(Collected data entries)
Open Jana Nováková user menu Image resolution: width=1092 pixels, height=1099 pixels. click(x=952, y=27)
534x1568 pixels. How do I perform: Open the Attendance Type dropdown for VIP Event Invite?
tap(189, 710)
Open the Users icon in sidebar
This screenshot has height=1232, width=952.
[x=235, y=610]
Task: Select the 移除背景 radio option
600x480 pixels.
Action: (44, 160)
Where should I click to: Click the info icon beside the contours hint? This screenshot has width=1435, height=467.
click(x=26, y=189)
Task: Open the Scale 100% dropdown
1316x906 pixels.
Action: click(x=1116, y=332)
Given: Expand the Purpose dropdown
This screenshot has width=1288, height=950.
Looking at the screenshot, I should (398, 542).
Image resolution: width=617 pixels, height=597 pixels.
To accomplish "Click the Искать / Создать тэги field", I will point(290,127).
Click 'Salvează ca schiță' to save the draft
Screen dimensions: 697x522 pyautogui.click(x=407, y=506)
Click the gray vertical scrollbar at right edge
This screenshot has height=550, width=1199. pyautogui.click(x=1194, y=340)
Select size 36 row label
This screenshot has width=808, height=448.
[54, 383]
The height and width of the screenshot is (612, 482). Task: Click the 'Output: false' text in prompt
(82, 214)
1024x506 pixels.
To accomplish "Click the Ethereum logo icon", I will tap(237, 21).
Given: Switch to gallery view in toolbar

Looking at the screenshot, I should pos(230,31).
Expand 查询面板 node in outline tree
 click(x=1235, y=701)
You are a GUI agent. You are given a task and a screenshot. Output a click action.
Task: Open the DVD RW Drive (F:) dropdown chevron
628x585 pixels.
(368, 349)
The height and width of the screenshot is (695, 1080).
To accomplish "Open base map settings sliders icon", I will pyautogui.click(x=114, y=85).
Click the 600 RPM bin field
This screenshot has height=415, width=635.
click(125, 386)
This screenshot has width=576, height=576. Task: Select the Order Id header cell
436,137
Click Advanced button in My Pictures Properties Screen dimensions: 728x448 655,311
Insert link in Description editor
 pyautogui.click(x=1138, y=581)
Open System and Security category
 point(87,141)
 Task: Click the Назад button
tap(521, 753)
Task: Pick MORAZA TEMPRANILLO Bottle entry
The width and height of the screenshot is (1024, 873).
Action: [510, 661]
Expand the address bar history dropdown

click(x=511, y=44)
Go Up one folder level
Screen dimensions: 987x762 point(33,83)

** TO DO **
Among the records above, find the lines where the word "resolution" appears and copy them.

** ANSWER FOR THE TASK **
Open Jana Nováková user menu Image resolution: width=1092 pixels, height=1099 pixels. click(x=952, y=27)
Image resolution: width=617 pixels, height=597 pixels.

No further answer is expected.